### REQUIREMENT
Scan the records for the string "Given" and state how many lines contain it, using the number alone.

[Collection entries]

---+---

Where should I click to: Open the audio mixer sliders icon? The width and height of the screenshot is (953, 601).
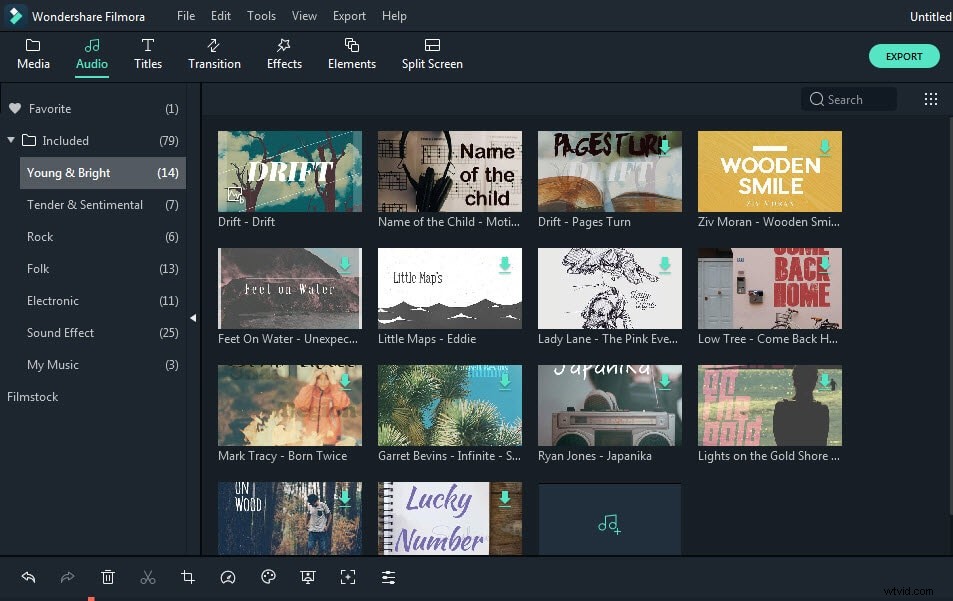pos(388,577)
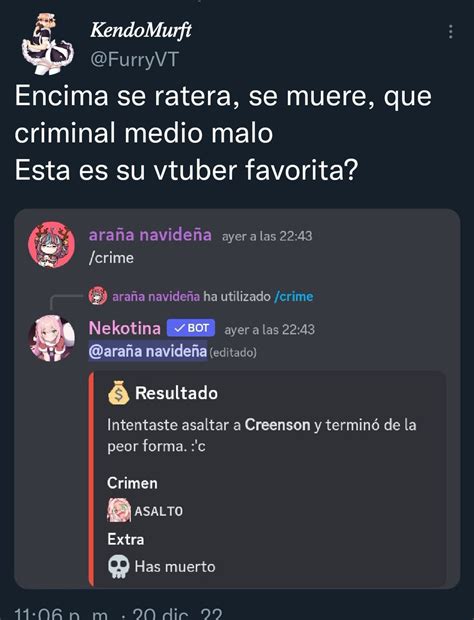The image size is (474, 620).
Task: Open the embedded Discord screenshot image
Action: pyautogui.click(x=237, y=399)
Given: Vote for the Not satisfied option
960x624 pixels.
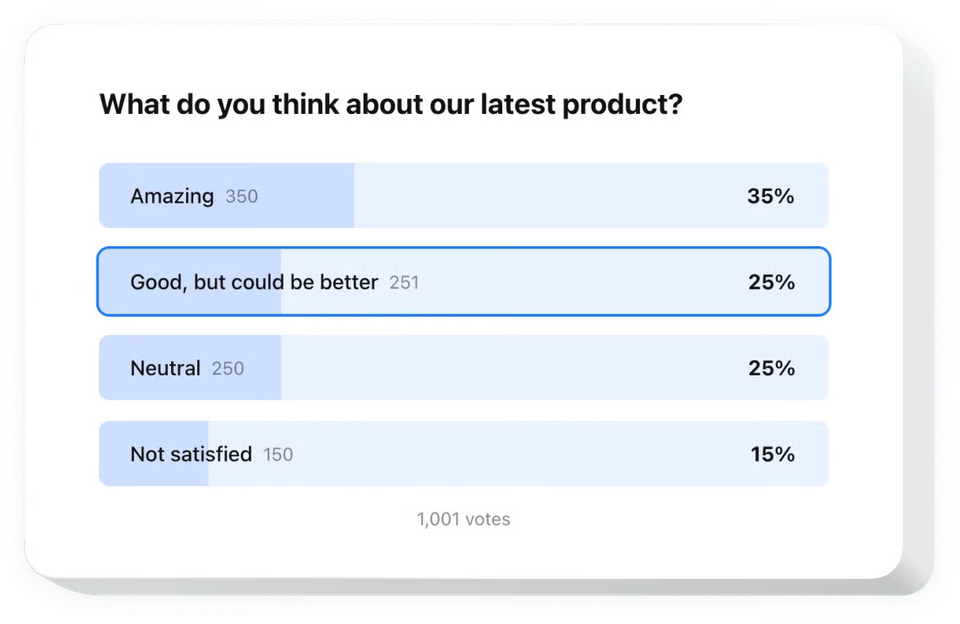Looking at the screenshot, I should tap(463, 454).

---+---

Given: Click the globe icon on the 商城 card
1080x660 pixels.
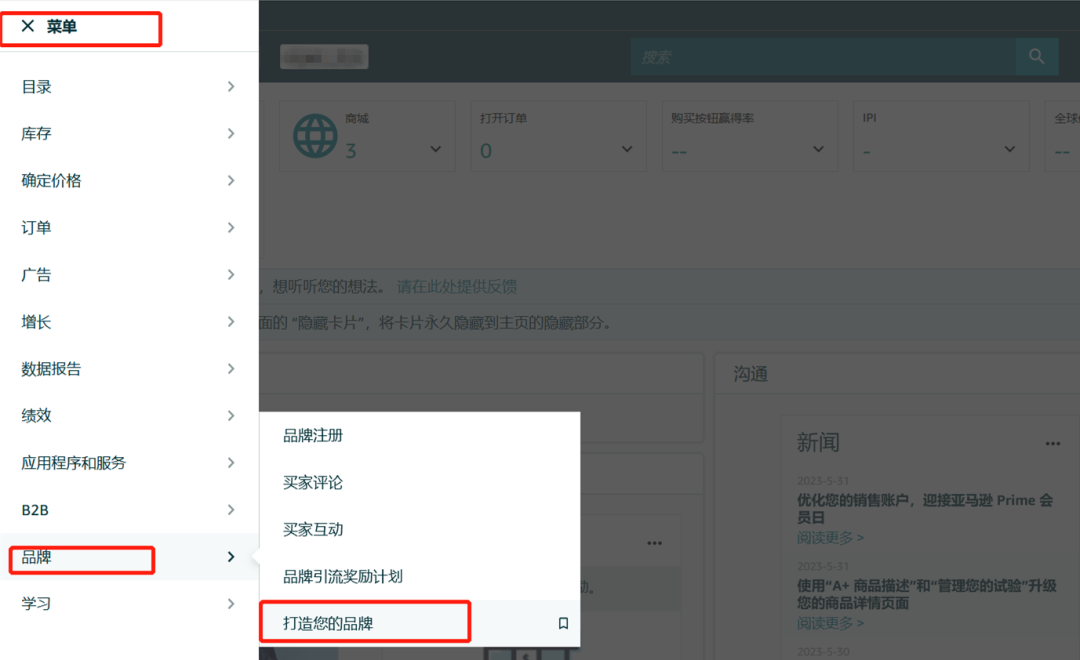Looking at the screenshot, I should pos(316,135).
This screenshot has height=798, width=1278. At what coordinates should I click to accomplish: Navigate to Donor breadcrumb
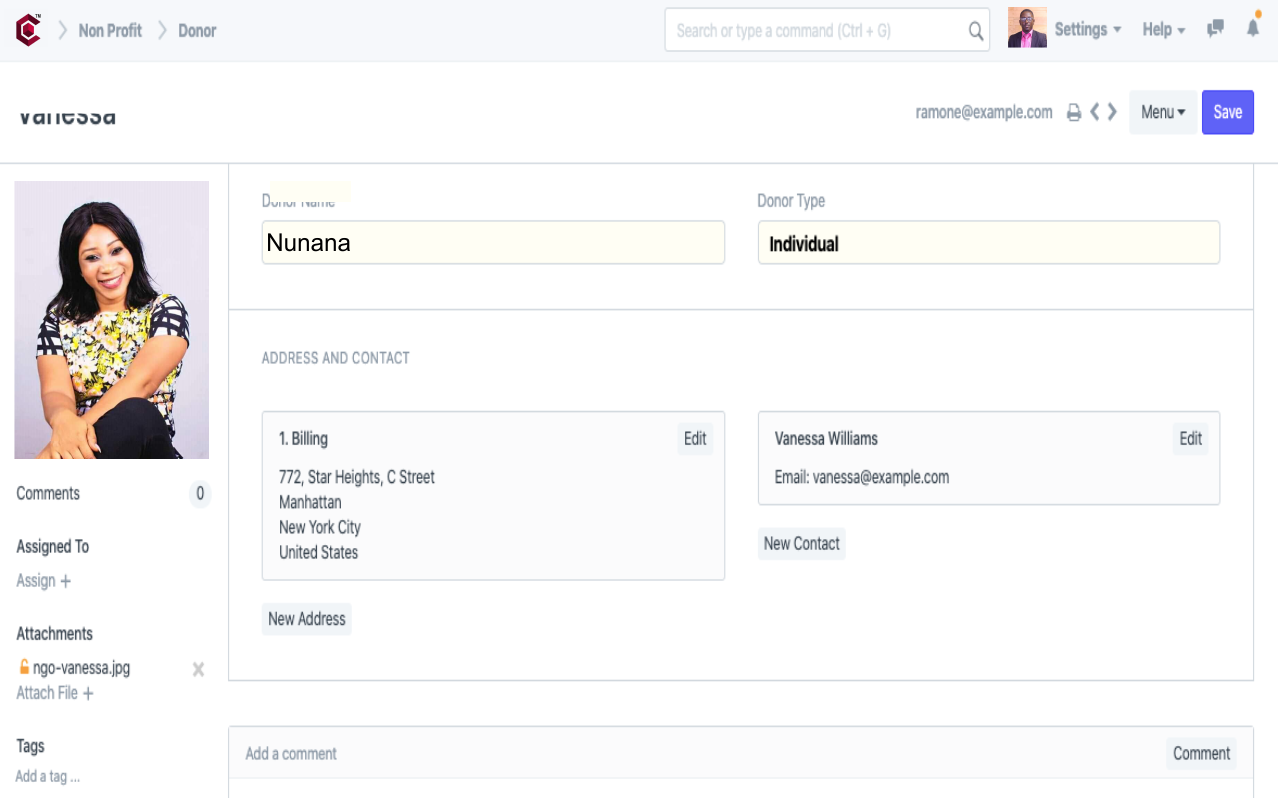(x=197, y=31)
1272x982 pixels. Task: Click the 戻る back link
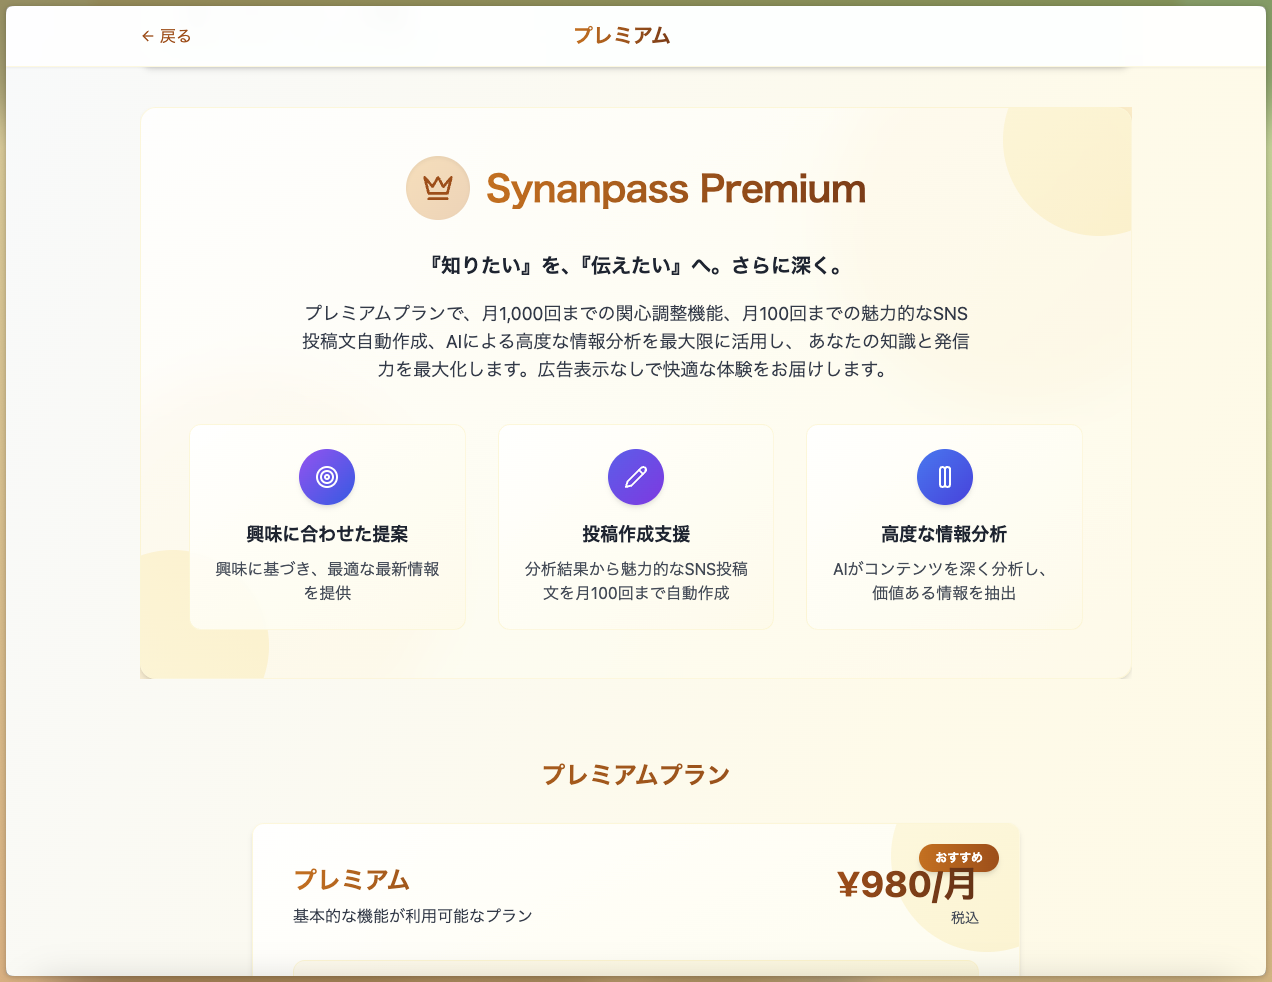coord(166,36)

---+---

### SOLUTION TO THIS TASK
2